= Beginning of Section =
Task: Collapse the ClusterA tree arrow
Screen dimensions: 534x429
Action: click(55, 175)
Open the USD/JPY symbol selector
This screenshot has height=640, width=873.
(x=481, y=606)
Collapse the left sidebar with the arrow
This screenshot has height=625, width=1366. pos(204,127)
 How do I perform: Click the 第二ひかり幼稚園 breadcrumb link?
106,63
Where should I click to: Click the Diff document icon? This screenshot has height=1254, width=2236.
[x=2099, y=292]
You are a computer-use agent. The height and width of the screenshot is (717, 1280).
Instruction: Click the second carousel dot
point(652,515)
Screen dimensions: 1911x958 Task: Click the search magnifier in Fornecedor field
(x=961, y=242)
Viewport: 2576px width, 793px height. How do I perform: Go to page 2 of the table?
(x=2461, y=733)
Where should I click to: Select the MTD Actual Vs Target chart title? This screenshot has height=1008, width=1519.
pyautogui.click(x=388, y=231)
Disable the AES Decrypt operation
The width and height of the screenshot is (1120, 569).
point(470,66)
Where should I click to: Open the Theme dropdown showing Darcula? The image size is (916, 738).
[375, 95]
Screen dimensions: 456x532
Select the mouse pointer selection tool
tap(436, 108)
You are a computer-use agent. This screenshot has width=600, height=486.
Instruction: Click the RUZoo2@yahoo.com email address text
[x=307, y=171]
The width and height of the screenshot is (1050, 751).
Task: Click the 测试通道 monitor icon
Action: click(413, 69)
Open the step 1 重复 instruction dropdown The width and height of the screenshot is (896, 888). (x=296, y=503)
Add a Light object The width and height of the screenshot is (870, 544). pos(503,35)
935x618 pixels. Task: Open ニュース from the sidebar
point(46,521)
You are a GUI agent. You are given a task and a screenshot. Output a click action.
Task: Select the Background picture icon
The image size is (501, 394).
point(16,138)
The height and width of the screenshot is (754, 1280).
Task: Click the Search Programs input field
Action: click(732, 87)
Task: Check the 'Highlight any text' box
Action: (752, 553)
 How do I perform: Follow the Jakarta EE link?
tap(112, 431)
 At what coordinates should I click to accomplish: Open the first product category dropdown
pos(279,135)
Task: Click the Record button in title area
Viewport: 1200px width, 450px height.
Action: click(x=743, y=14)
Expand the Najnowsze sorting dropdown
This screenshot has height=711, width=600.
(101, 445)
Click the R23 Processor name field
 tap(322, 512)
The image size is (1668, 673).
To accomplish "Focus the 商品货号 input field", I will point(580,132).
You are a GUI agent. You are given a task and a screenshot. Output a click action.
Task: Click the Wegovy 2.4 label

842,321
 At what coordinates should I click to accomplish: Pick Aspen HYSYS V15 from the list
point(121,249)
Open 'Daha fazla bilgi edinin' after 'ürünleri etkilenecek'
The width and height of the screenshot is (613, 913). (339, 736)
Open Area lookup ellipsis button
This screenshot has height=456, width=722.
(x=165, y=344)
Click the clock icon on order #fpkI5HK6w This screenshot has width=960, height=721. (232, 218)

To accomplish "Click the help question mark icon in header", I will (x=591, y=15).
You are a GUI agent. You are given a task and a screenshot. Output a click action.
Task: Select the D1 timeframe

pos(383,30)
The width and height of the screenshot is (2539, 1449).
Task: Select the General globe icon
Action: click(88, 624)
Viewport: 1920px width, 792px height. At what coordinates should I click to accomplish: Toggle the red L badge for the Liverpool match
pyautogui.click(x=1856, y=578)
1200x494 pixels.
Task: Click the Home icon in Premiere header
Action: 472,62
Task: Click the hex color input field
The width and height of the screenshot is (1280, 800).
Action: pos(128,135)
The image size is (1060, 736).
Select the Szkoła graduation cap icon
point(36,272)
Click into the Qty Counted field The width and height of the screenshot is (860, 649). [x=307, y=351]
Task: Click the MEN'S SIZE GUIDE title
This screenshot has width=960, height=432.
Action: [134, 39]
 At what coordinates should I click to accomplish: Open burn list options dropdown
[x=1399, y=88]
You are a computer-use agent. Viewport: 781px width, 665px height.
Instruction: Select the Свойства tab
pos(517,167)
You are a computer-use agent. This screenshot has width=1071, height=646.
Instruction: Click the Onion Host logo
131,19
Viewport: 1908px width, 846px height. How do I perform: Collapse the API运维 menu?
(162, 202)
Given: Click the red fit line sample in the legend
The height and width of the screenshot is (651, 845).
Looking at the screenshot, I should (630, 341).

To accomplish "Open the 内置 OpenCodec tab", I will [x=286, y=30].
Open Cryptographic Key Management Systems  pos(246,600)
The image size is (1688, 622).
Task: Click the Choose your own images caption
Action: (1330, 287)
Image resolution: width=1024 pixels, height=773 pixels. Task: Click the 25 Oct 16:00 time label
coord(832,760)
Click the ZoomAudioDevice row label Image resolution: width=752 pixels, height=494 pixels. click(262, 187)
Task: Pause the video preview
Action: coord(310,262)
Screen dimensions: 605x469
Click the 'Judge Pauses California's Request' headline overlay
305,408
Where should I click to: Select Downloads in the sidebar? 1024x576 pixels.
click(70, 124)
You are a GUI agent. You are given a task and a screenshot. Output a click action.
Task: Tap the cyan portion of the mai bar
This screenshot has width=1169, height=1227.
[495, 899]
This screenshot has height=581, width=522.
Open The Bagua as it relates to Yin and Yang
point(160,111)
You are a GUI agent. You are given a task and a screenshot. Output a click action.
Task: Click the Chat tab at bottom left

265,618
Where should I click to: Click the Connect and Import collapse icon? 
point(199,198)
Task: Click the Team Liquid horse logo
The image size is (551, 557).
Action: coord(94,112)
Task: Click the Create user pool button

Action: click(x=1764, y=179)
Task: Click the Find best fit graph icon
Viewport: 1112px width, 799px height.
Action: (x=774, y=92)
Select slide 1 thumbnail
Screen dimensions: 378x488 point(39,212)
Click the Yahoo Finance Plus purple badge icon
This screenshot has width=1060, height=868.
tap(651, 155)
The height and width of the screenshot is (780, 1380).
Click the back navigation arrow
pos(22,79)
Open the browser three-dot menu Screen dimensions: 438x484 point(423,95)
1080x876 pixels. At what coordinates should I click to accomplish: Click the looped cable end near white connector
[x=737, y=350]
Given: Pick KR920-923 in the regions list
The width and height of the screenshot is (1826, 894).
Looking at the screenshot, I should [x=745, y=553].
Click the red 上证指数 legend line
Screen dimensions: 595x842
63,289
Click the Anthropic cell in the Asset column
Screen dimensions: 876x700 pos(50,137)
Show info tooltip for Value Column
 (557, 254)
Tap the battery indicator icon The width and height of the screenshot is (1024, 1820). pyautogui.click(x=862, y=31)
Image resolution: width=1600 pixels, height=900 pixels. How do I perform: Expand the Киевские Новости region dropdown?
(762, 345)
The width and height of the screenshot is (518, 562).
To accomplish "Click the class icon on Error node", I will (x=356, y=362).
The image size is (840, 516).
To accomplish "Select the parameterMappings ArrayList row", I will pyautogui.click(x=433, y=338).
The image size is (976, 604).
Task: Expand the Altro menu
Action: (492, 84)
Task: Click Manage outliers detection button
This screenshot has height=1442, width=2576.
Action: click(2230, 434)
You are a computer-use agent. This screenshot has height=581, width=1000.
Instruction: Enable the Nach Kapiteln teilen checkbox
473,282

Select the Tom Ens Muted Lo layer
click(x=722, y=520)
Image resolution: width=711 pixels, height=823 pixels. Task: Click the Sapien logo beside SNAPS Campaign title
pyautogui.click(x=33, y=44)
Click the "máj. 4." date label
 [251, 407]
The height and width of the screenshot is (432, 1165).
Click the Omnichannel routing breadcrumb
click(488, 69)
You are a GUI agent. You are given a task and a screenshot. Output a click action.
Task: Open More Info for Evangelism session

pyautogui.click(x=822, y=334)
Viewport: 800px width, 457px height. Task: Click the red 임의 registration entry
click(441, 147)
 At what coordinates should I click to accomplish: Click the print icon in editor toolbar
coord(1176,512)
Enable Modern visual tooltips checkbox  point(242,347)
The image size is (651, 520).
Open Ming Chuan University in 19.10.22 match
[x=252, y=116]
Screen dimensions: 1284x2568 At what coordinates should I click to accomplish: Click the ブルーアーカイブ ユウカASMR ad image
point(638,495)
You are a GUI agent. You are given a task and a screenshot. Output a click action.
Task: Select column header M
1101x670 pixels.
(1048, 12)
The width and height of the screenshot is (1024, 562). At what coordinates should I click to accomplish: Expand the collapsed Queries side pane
= End of Section =
WHAT YOU NEED TO DO: Out of the data above, transcribe exactly and only the lines starting with the line that has "Viewport: 1112px width, 799px height." and going on through the line that has "Given: Pick KR920-923 in the regions list", both included.

TASK ANSWER:
Viewport: 1112px width, 799px height.
Action: (x=774, y=92)
Select slide 1 thumbnail
Screen dimensions: 378x488 point(39,212)
Click the Yahoo Finance Plus purple badge icon
This screenshot has width=1060, height=868.
tap(651, 155)
The height and width of the screenshot is (780, 1380).
Click the back navigation arrow
pos(22,79)
Open the browser three-dot menu Screen dimensions: 438x484 point(423,95)
1080x876 pixels. At what coordinates should I click to accomplish: Click the looped cable end near white connector
[x=737, y=350]
Given: Pick KR920-923 in the regions list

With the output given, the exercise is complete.